Copy every record exactly, leaving the pictures out.
=== Exercise data ===
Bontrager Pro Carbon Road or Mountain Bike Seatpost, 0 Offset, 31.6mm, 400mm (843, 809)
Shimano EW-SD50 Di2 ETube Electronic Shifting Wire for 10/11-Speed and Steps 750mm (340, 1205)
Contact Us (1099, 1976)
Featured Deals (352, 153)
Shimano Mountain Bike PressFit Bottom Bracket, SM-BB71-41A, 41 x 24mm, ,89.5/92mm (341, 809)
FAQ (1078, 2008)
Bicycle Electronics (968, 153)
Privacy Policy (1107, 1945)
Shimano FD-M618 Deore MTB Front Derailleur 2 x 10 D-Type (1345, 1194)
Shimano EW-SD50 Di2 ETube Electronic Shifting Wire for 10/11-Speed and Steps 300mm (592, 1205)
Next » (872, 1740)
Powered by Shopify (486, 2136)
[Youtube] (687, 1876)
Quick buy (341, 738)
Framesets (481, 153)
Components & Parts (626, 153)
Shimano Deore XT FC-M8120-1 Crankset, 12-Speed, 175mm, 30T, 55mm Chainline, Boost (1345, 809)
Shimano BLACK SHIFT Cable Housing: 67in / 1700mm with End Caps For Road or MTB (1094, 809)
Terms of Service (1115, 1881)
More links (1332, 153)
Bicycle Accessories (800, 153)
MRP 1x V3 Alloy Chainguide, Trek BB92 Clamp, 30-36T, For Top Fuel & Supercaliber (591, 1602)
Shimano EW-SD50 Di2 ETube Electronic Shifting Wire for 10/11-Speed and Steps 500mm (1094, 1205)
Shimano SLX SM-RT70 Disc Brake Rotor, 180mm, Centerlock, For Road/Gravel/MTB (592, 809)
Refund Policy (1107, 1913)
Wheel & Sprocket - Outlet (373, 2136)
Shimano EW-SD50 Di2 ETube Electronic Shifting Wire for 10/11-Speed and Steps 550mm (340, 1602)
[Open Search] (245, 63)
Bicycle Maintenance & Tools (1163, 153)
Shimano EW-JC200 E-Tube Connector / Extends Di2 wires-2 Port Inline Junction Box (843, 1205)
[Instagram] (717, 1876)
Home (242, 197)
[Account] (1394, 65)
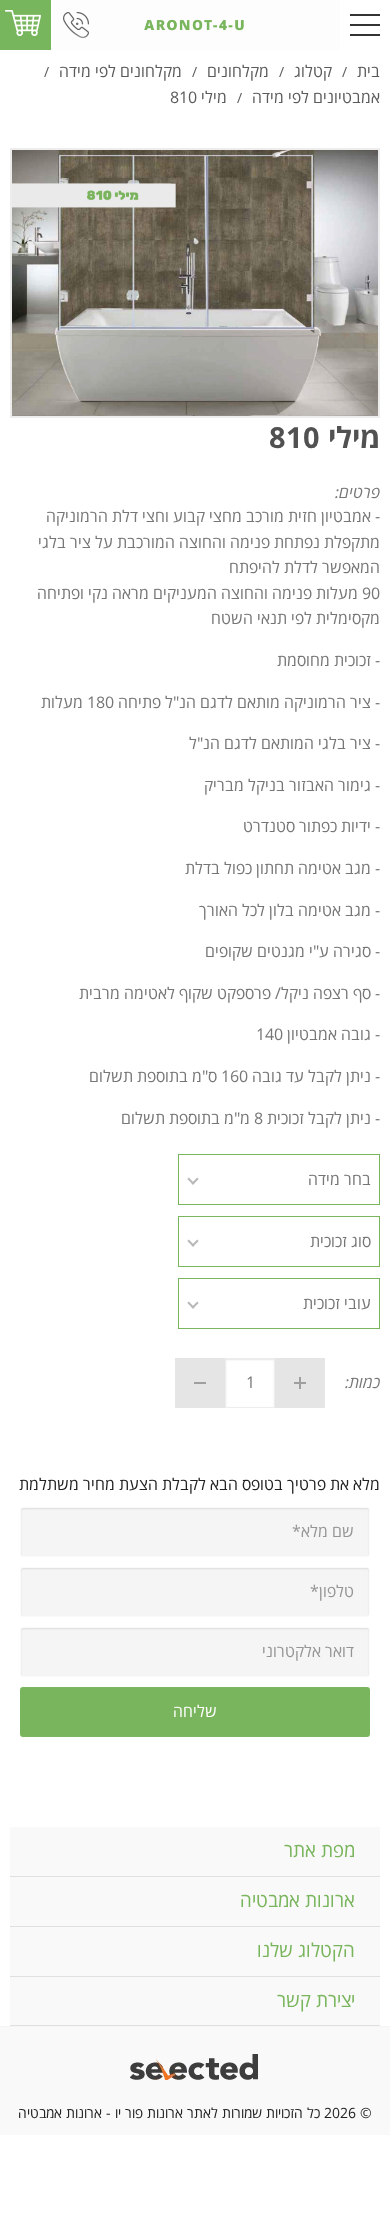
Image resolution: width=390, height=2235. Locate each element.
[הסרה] (200, 1383)
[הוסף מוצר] (300, 1383)
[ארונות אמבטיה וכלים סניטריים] (195, 25)
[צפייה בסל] (23, 24)
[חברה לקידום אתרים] (195, 2069)
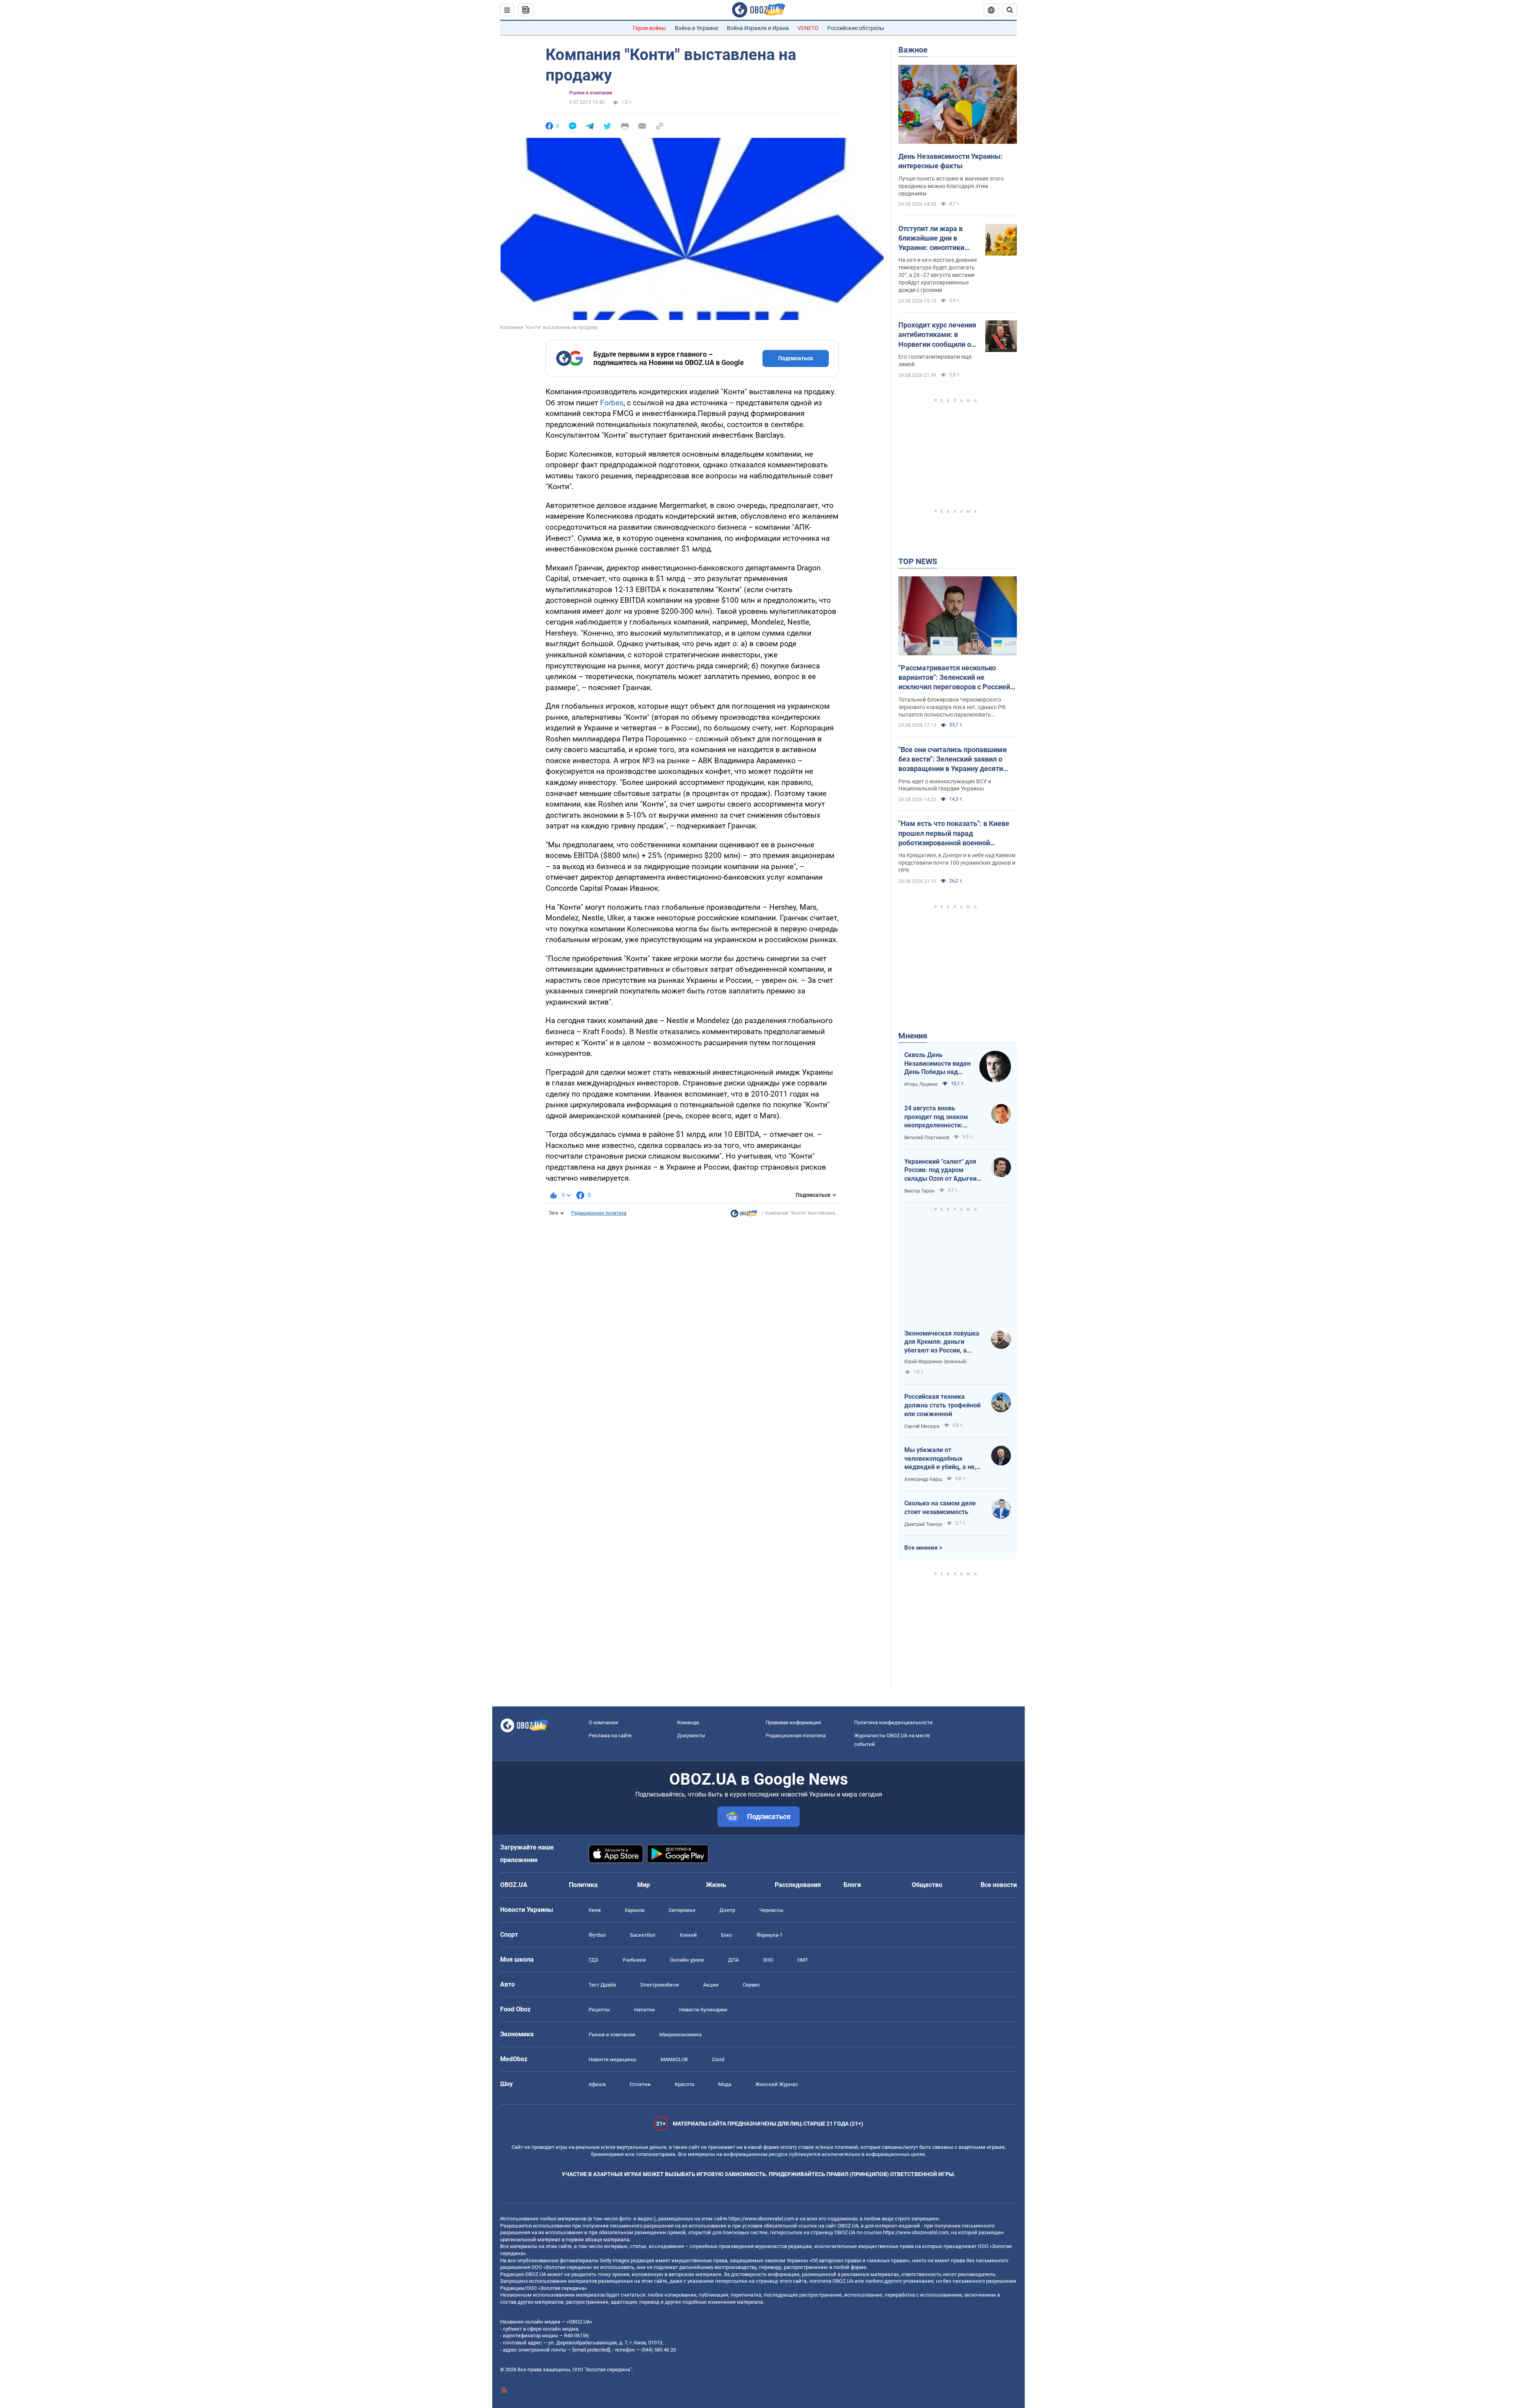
===
» **Output**
Bontrager Pro Carbon Road or Mountain Bike Seatpost, 0 Offset, 31.6mm, 400mm (843, 809)
Shimano EW-SD50 Di2 ETube Electronic Shifting Wire for 10/11-Speed and Steps 750mm (340, 1205)
Contact Us (1099, 1976)
Featured Deals (352, 153)
Shimano Mountain Bike PressFit Bottom Bracket, SM-BB71-41A, 41 x 24mm, ,89.5/92mm (341, 809)
FAQ (1078, 2008)
Bicycle Electronics (968, 153)
Privacy Policy (1107, 1945)
Shimano FD-M618 Deore MTB Front Derailleur 2 x 10 D-Type (1345, 1194)
Shimano EW-SD50 Di2 ETube Electronic Shifting Wire for 10/11-Speed and Steps 300mm (592, 1205)
Next » (872, 1740)
Powered by Shopify (486, 2136)
[Youtube] (687, 1876)
Quick buy (341, 738)
Framesets (481, 153)
Components & Parts (626, 153)
Shimano Deore XT FC-M8120-1 Crankset, 12-Speed, 175mm, 30T, 55mm Chainline, Boost (1345, 809)
Shimano BLACK SHIFT Cable Housing: 67in / 1700mm with End Caps For Road or MTB (1094, 809)
Terms of Service (1115, 1881)
More links (1332, 153)
Bicycle Accessories (800, 153)
MRP 1x V3 Alloy Chainguide, Trek BB92 Clamp, 30-36T, For Top Fuel & Supercaliber (591, 1602)
Shimano EW-SD50 Di2 ETube Electronic Shifting Wire for 10/11-Speed and Steps 500mm (1094, 1205)
Shimano SLX SM-RT70 Disc Brake Rotor, 180mm, Centerlock, For Road/Gravel/MTB (592, 809)
Refund Policy (1107, 1913)
Wheel & Sprocket - Outlet (373, 2136)
Shimano EW-SD50 Di2 ETube Electronic Shifting Wire for 10/11-Speed and Steps 550mm (340, 1602)
[Open Search] (245, 63)
Bicycle Maintenance & Tools (1163, 153)
Shimano EW-JC200 E-Tube Connector / Extends Di2 wires-2 Port Inline Junction Box (843, 1205)
[Instagram] (717, 1876)
Home (242, 197)
[Account] (1394, 65)
Image resolution: width=390, height=2235. Locate each element.
[הסרה] (200, 1383)
[הוסף מוצר] (300, 1383)
[ארונות אמבטיה וכלים סניטריים] (195, 25)
[צפייה בסל] (23, 24)
[חברה לקידום אתרים] (195, 2069)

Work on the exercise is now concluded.